Robinhood (ecossistema fechado): possui as licenças MiFID II e MiCA mais robustas, mas sua incapacidade de extrair tokens o isola, perdendo a vantagem de abertura do DeFi.

“E aí?”: a competição evoluiu de “volume de usuários” para “arbitragem regulatória” e “eficiência de capital”. Backed, ao estruturar dívida, sacrifica direitos diretos em troca de interoperabilidade ilimitada na DeFi, uma estratégia de precisão.

  1. Matriz de conformidade global: construindo uma barreira regulatória

No setor de RWA, “conjunto de licenças” é uma barreira mais difícil de superar do que tecnologia.

Modelo dos EUA (Modo Hard): a base do sucesso é a combinação de Broker-Dealer, ATS e Transfer Agent. Ondo, por exemplo, adquiriu Oasis Pro para obter toda essa infraestrutura, controlando o ciclo completo de entrada de fundos até a negociação secundária.

Modelo da UE (Modo Passporting): com MiCA e MiFID II, empresas podem operar em até 30 países após obter licenças em jurisdições como Liechtenstein (Ondo, aprovado pela FMA) ou Chipre (xStocks, aprovado pela CySEC).
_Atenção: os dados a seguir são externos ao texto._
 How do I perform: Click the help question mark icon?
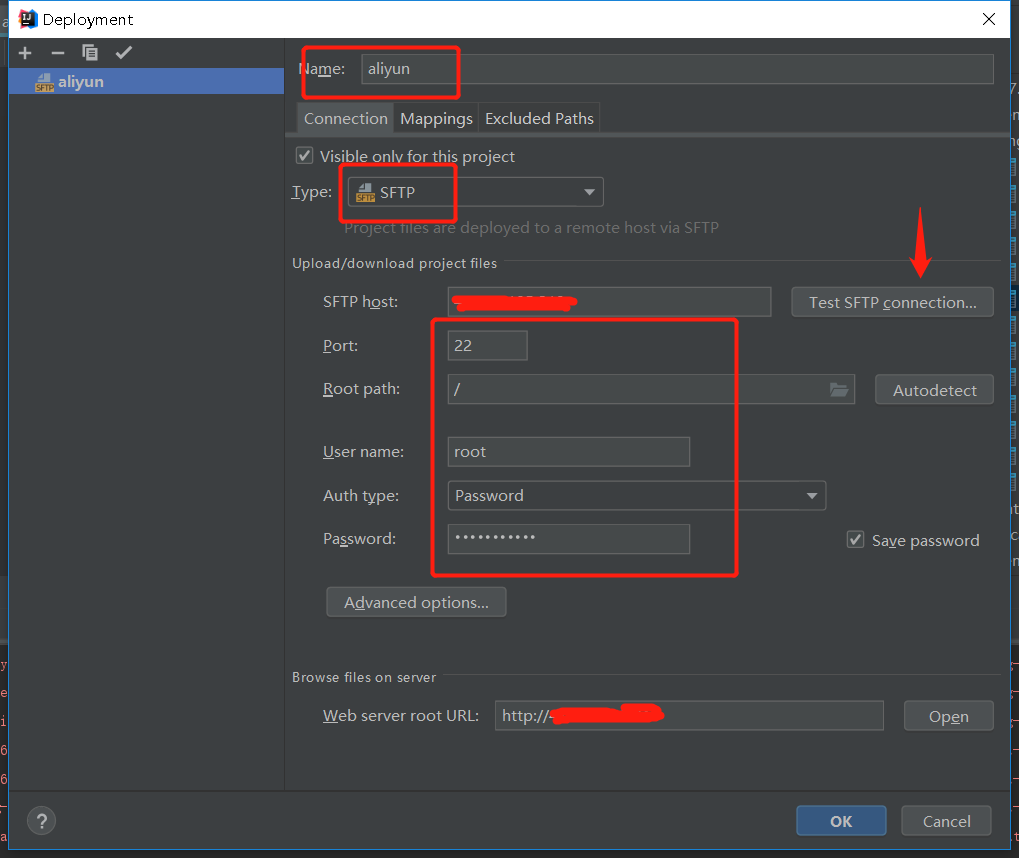coord(41,820)
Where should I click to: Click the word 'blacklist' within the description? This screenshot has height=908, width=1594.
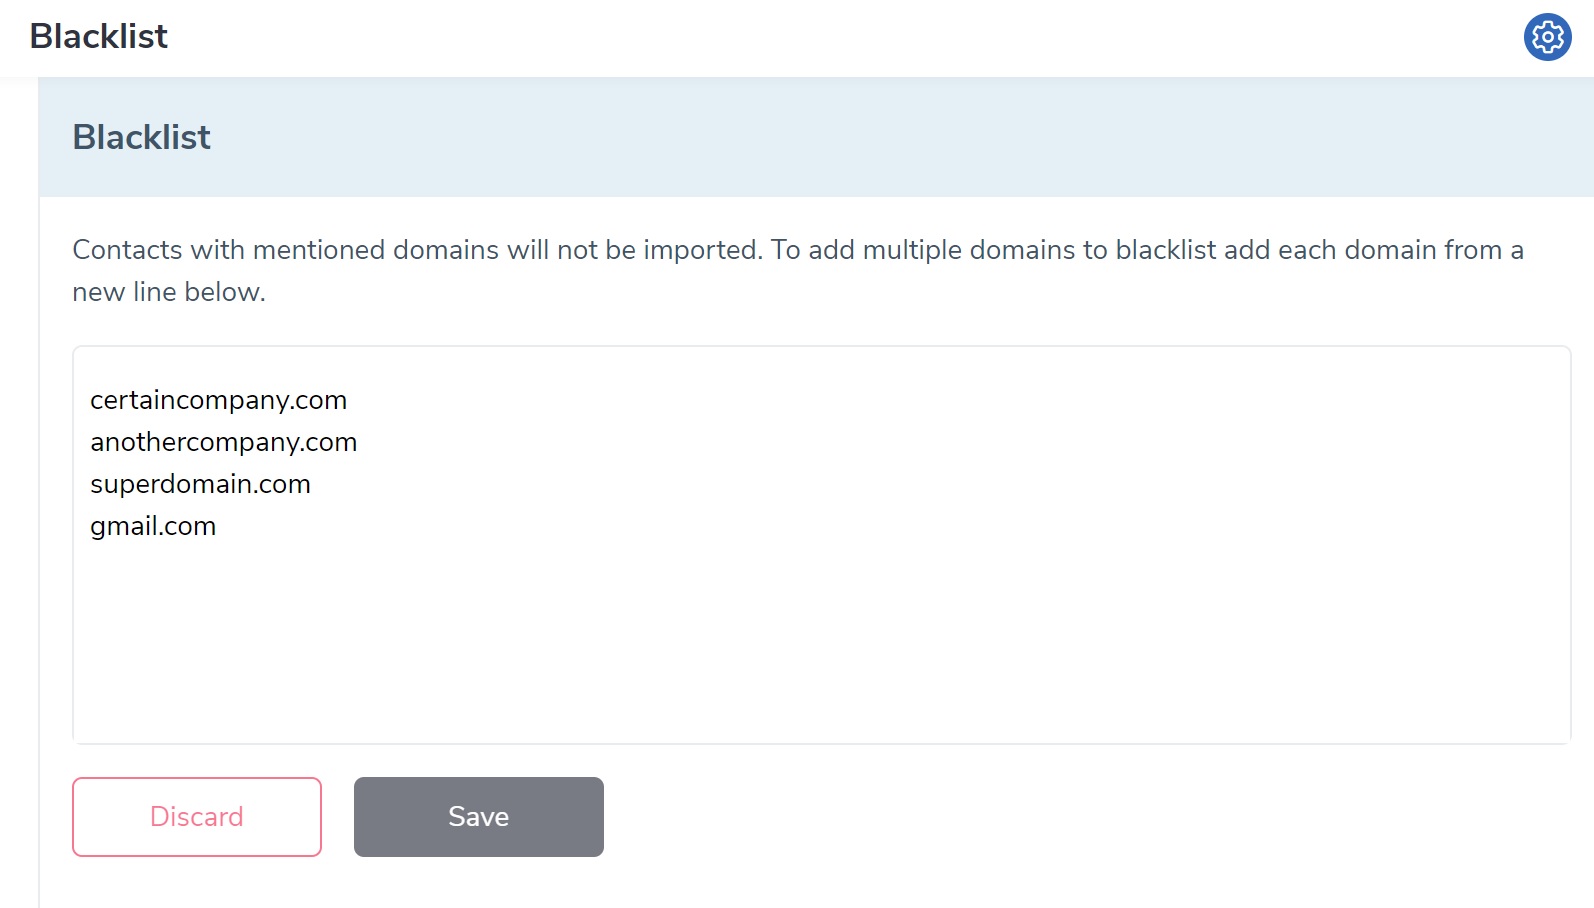(x=1166, y=250)
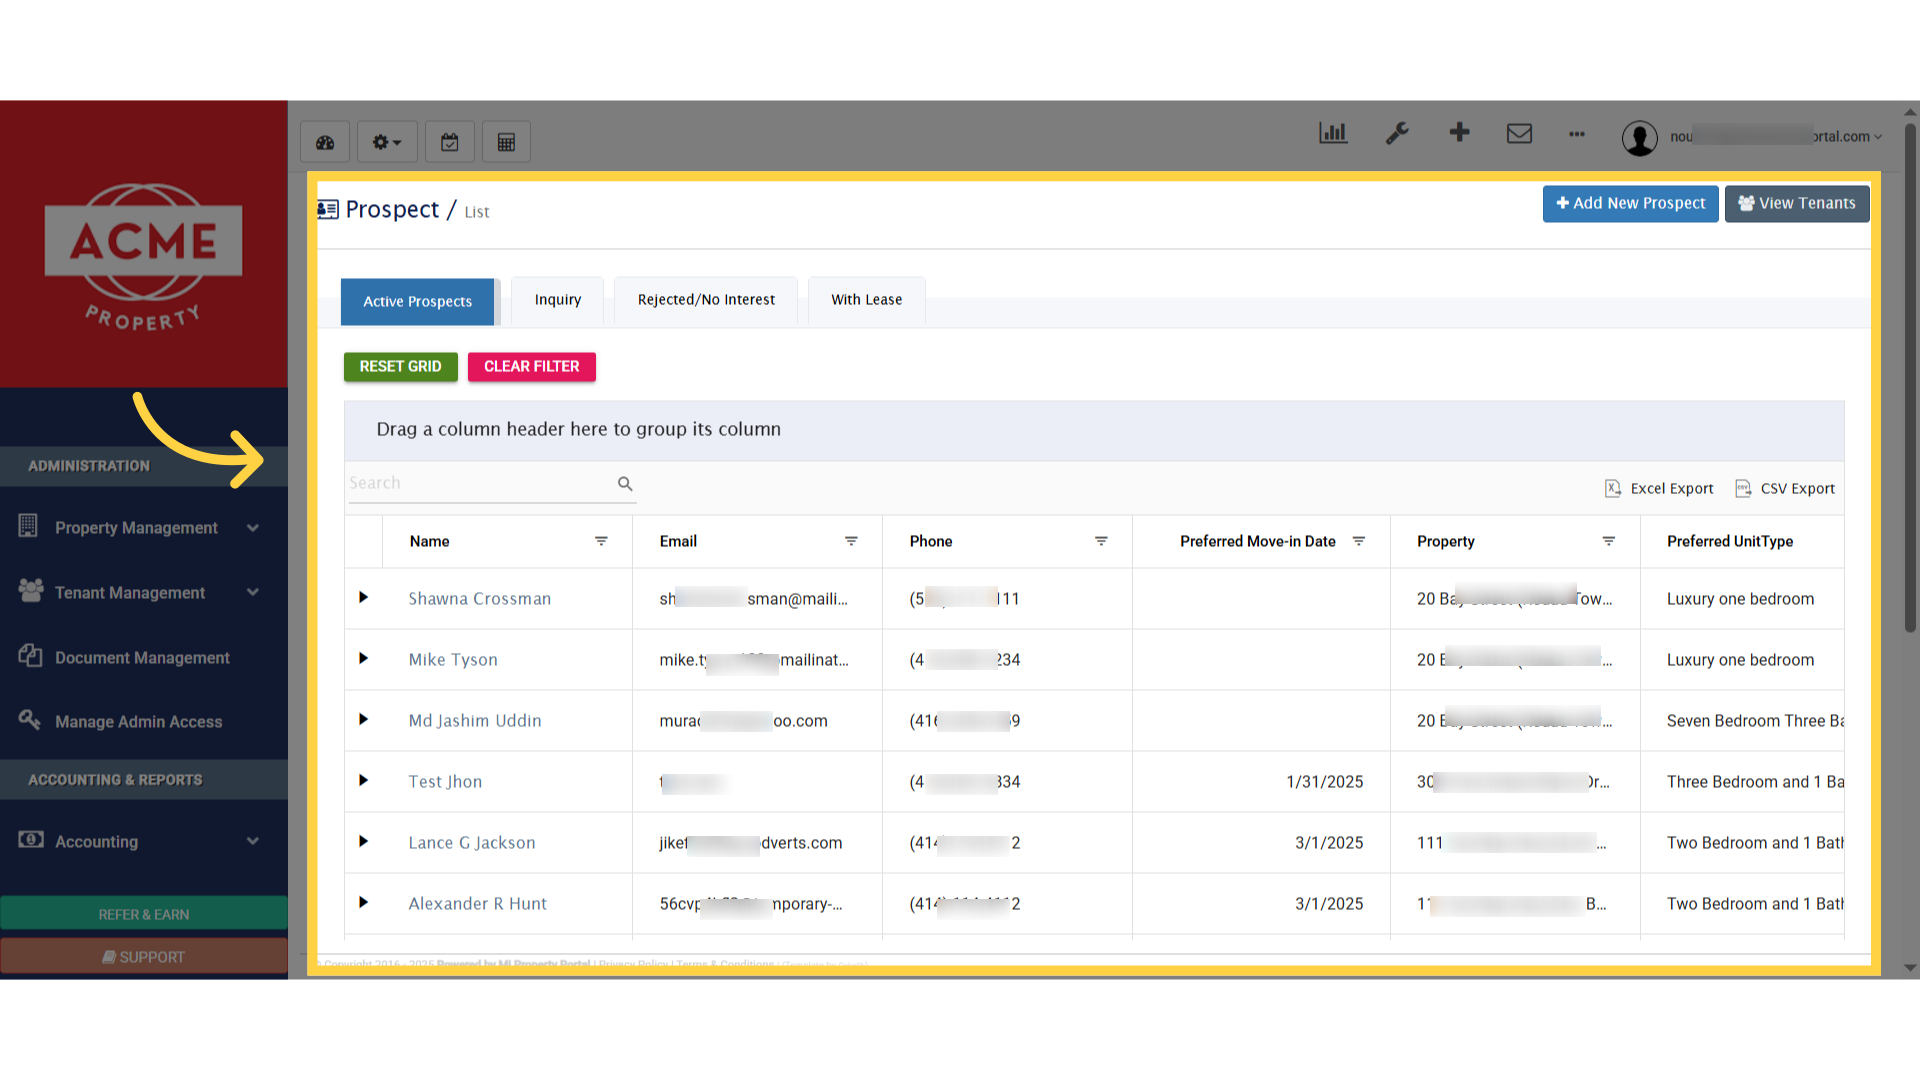Screen dimensions: 1920x1080
Task: Open the bar chart reports icon
Action: tap(1333, 133)

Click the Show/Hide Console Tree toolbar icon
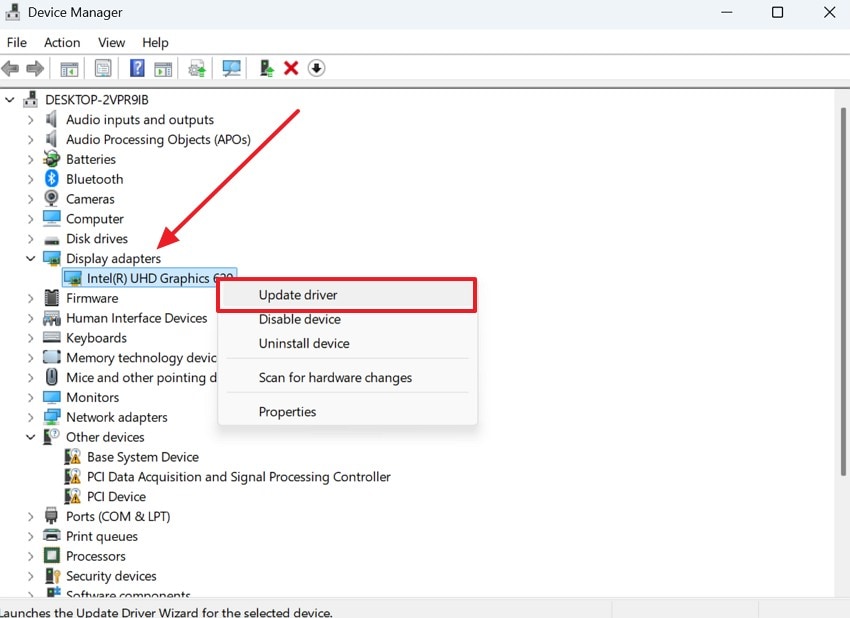(x=68, y=67)
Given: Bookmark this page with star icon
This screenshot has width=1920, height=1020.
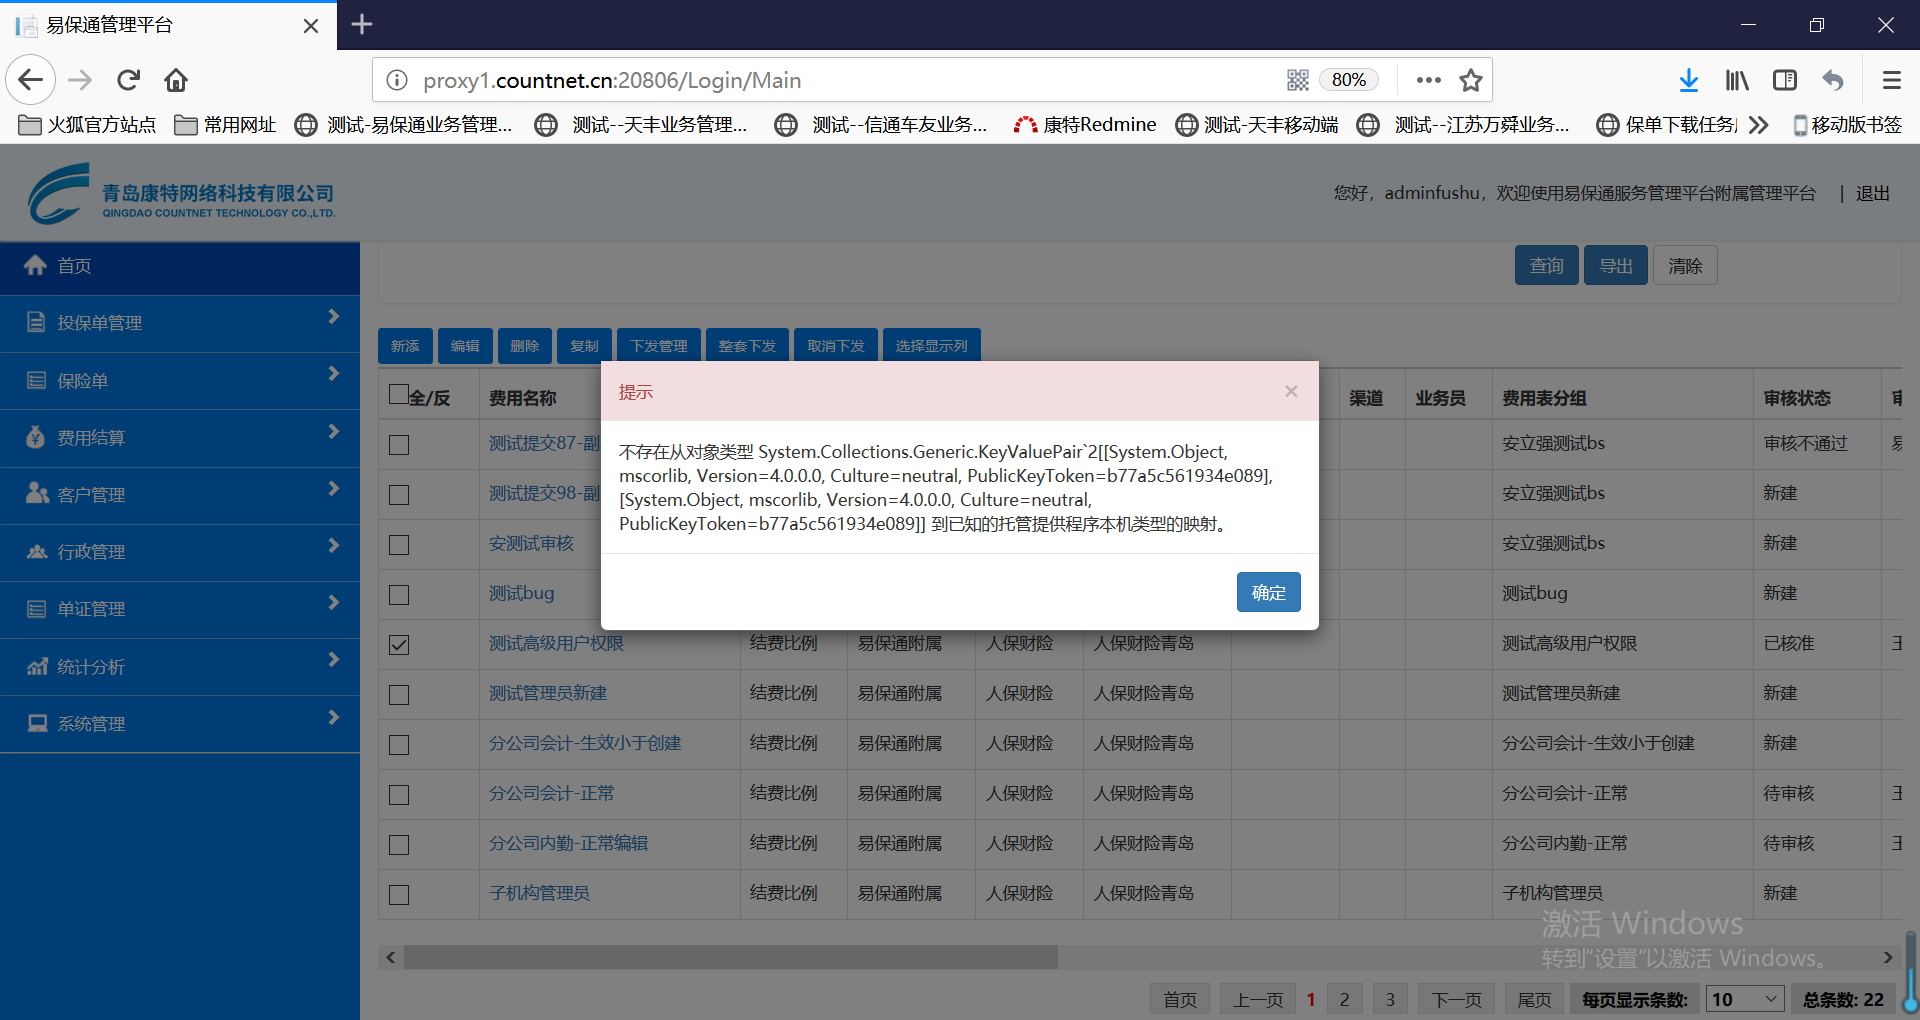Looking at the screenshot, I should [1470, 80].
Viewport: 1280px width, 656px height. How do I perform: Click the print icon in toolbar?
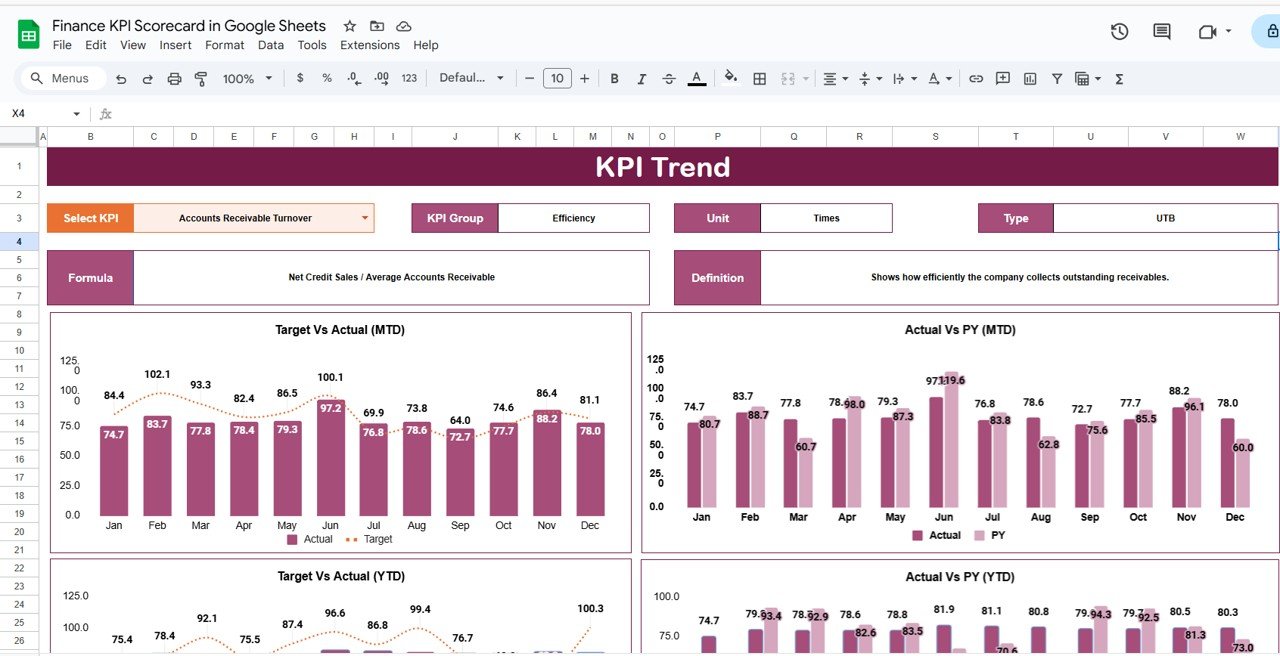coord(175,79)
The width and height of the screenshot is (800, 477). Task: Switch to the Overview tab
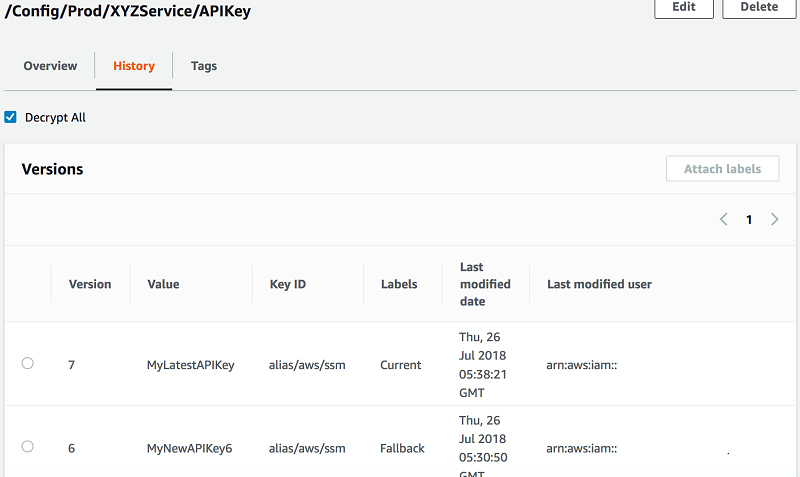pyautogui.click(x=50, y=66)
Pilotos específicos: Securitize, com licença DLT do CNMV na Espanha, obteve permissão para atuar como sistema de liquidação, desafiando diretamente os CSDs tradicionais.

“E aí?”: a estrutura de conformidade da Ondo é uma “aula de engenharia financeira”: usando BVI para estabelecer a entidade emissora com eficiência fiscal, conectando-se às licenças americanas para acessar ativos subjacentes, e usando a Trust Ankura para fornecer provas diárias de posição, garantindo isolamento de falência, além de distribuir globalmente via BX Digital (Suíça).

  1. Perspectivas estratégicas: resolvendo o “Triângulo Impossível” da tokenização de ações

Ao escalar, o setor precisa equilibrar três elementos:

Liquidez / velocidade: exemplificado por Ondo, com mecanismos de buffer para otimizar.

Segurança regulatória / direitos diretos: representado por Securitize, buscando conformidade SEC para direitos de propriedade direta.

Composabilidade DeFi: liderada por Backed, usando estrutura de dívida para circulação de ativos na cadeia.

Atualmente, o mercado se divide em duas rotas:

Evolutiva: centrada na integração com DTCC, aumentando a eficiência T+0 para ativos existentes.

Revolucionária: emissão nativa na blockchain, com Securitize/Galaxy Digital, visando desintermediação total.

  1. Resumo e insights principais

O movimento de migração de um mercado de 150 trilhões de dólares de direitos para blockchain é irreversível.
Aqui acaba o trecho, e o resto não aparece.